Обширный зал представлял собой галерею неправильной формы со сводами, покрытыми изображениями адептов веры. С бледных фресок, где преобладали лазурь и, золото, распятый Христос милостиво взирал на вошедших, и ангелы бесшумно кружили в широких одеяниях, даря друг другу поцелуи. На стены, сложенные из крупного серого камня, ложились цветные пятна от стрельчатых готических окон с витражами, украшенными эмблемами доминиканского ордена: собакой с горящим факелом в зубах, и геральдическими знаками королевской семьи. Заходящее солнце виднелось из-за древней крепости, его дрожащий красный свет разливался между зубцами монастырской стены. Массивные переплеты окон в виде колонн, увитых виноградными лозами и терниями, были усыпаны многоцветными бликами заката.

В верхнем конце галереи располагался небольшой подиум, на нем возвышался массивный стол, покрытый бархатом с рельефными ниспадающими складками. Бронзовое распятие и тонкие зеленые свечи устремлялись к сводам, где уже сгущалась вечерняя тень.

За столом сидел инквизитор, по сторонам от него расположились два духовных лица, в одном из которых Жанна узнала монаха, четверть часа назад признававшегося ей в своей любви. Сердце упало, и она отвела глаза.

Сопровождающий взял Жанну под руку, и странная пара двинулась по галерее. На некотором расстоянии от подиума они остановились. По знаку инквизитора монах удалился.

Жанна чувствовала смущение и страх перед человеком, чью фигуру как бы разрезало надвое распятие. Он был в простом одеянии, с пухлыми руками, неестественно бледным лицом, словно присыпанном мукой, и холодными голубыми глазами. Этот взгляд василиска был нацелен на девушку, точно между двух тонких изломанных бровей.

Монах, сидящий слева, осведомился, точно ли она девица Грандье из местечка Пти-Жарден, дочь лесоруба Клода Грандье? Жанна вздернула подбородок, брови дрогнули – чайка взлетела.

– Святой отец, неужто вы сомневаетесь в работе ваших агентов?

Монах вторично задал свой вопрос.

– Да! – отвечала девушка.

Тогда доминиканец спросил, известен ли ей человек, перед которым она предстала согласно повелению божию.

– Человека этого вижу впервые, ваше преподобие, – твердо отвечала узница. – Но сдается мне, что это важное лицо.

– Милостью божьей инквизитор провинций Лотарингия и Прованс, член ордена святого Доминика, его преосвященство Гийом де Бриг, – торжественно возвышая голос, проговорил монах, словно дворецкий в каком-нибудь знатном доме.

Инквизитор и его жертва некоторое время глядели друг на друга.

– Известна ли девице Грандье причина, объясняющая ее пребывание здесь? – продолжал расспросы монах.
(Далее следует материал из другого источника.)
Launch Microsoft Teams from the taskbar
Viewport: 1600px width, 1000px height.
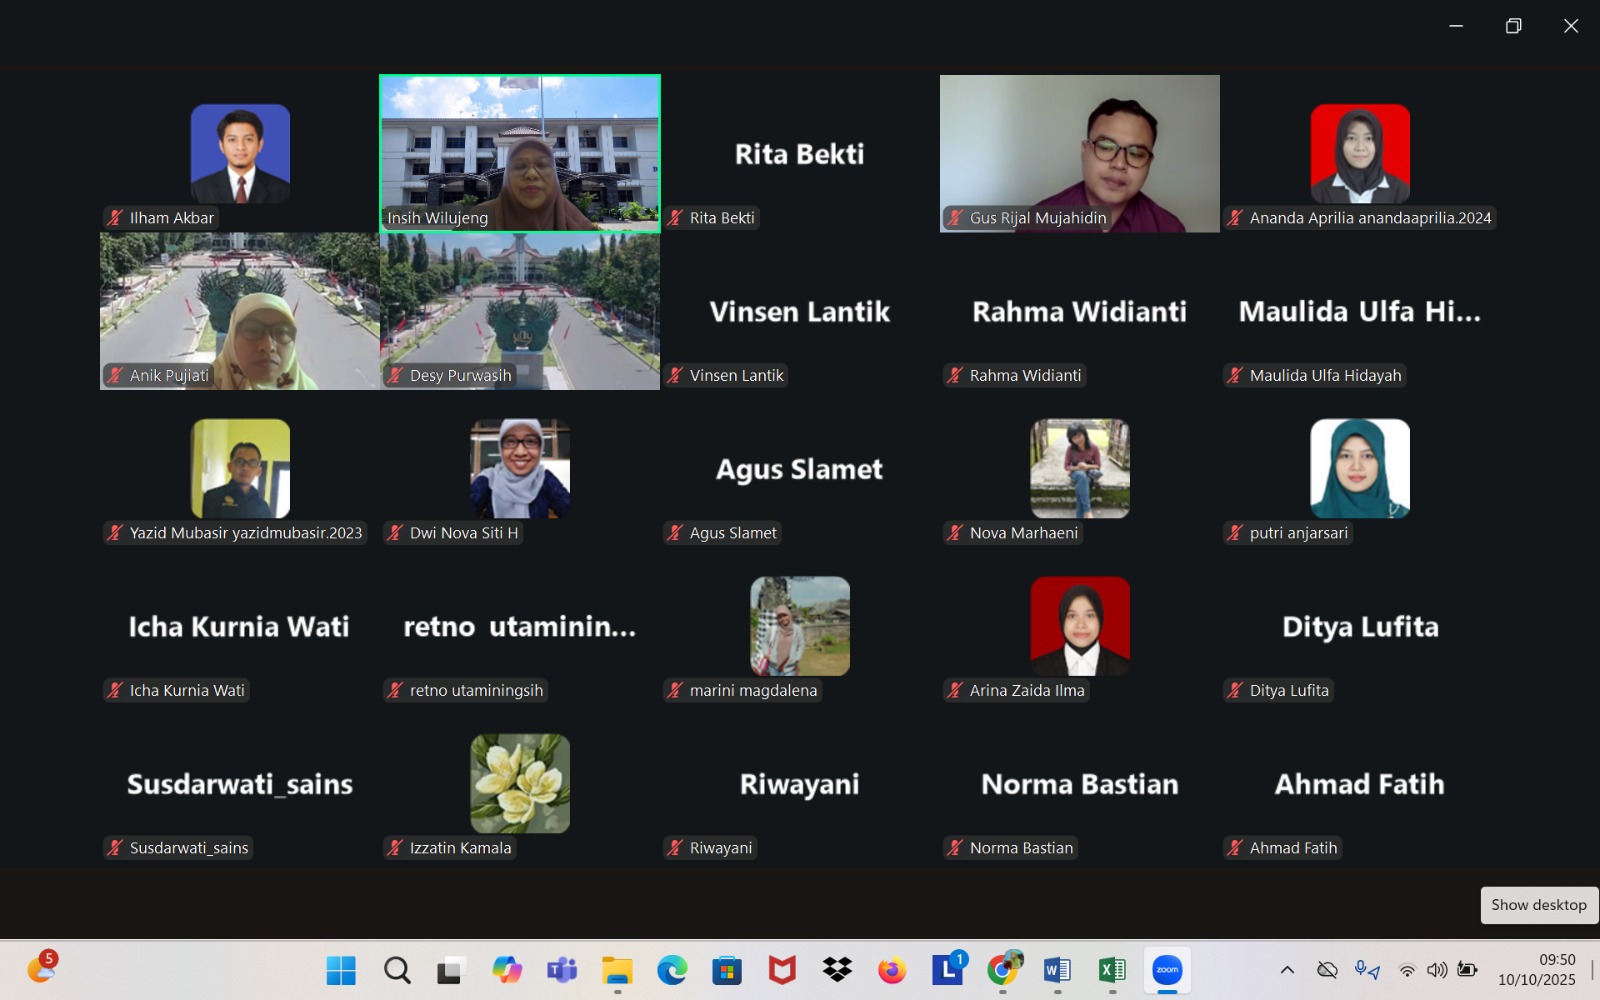coord(562,970)
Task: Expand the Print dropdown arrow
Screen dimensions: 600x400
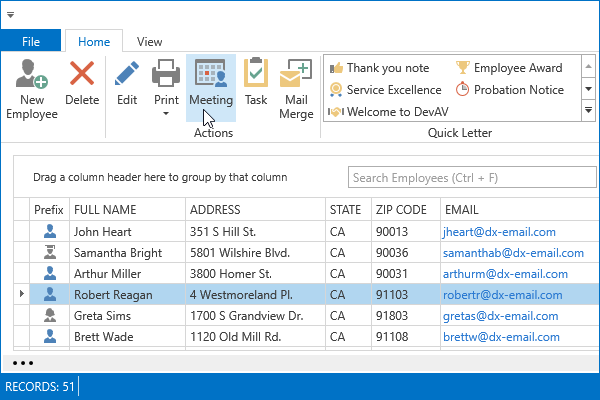Action: point(166,113)
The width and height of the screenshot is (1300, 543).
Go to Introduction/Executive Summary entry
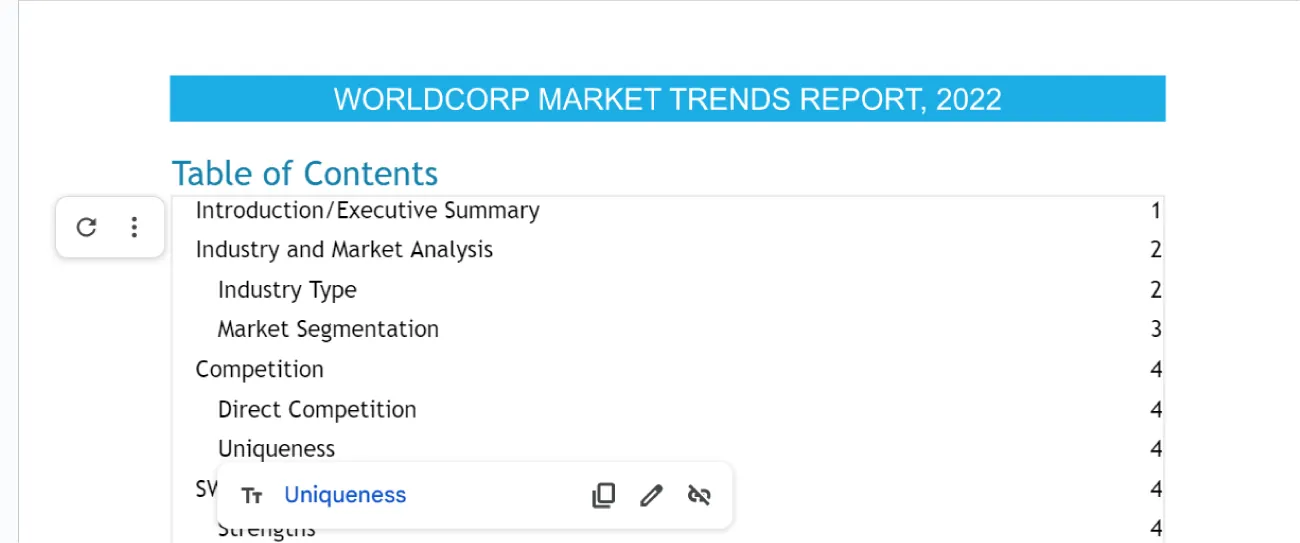[367, 210]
– Нет, – она покачала головой.

– Громче!

– Причина мне неизвестна. Меня похитили из семьи, давшей мне пищу и кров, и насильно доставили в это место! Никаких…

– Что? Как ты смеешь?

– Никаких объяснений я не услышала, – Жанна возвысила голос, – а между тем я нахожусь в темнице, как преступница!

– Молчать! Ты забываешься! Инквизитор коротким жестом остановил монаха.
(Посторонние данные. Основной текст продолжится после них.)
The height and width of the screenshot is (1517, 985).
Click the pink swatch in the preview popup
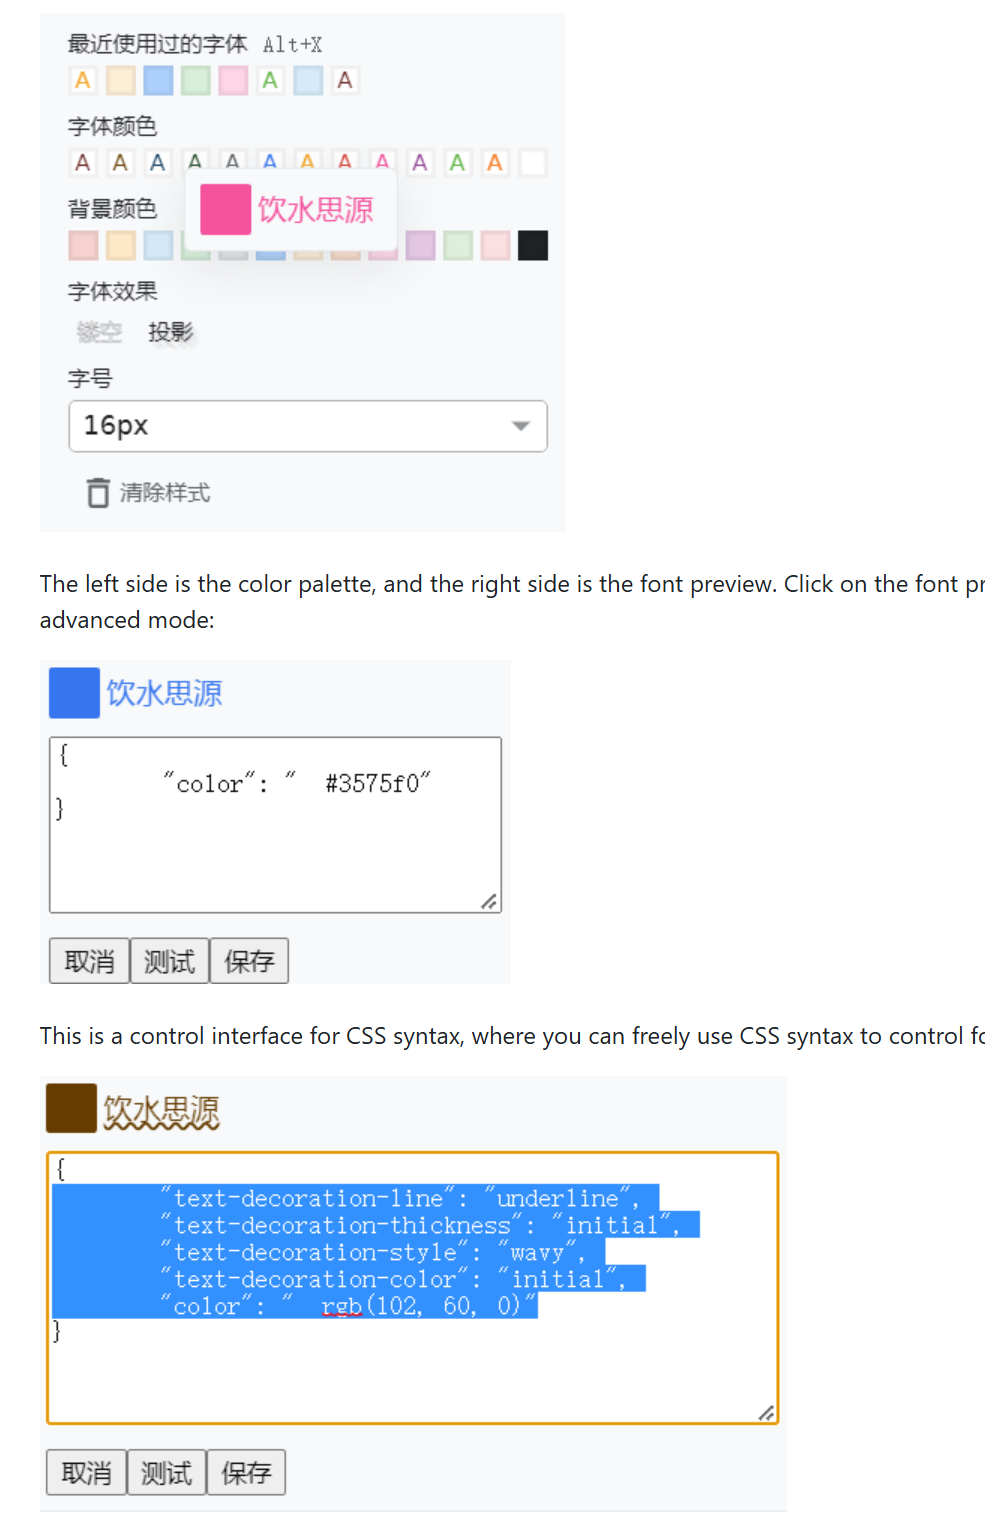pos(225,209)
– Довольно… Благодарю, брат. – Это был ленивый голос сибарита. Жанна заметила, как в свете свечей блестят его отполированные замшей ногти.

– Послушай, Жанна, я пекусь единственно о твоем благе. Святая церковь никогда не причиняет вреда своим детям. Даже к ослушникам, к несчастным заблудшим овцам она милостива и милосердна. Я верю, что ты добрая католичка, Жанна. Так укрепи мою веру смирением, – говорил он медленно. Его тяжелые веки опустились, казалось, он вот-вот всхрапнет. – Ты отвечаешь брату дерзко. Что есть дерзость, Жанна? Это открытая дверь во всякую ересь. Ты внемлешь словам моим?

– Да, ваше преосвященство.

– Хорошо… Обещаешь ли ты быть благоразумной?

– Обещаю.

– Обещаешь ли чистосердечно покаяться, коль скоро в этом возникнет необходимость?

– Да!

– Обещаешь ли ты указать сбившихся с пути, пропащих, повинных в осквернении церковных святынь или иных преступлениях?

– Не понимаю, ваше преосвященство.

– Жанна, ты только что выразила готовность к покаянию. А разве покаяние не подразумевает чистую совесть? И разве паршивая овца может радовать взор и сердце пастыря? Ответь мне, Жанна.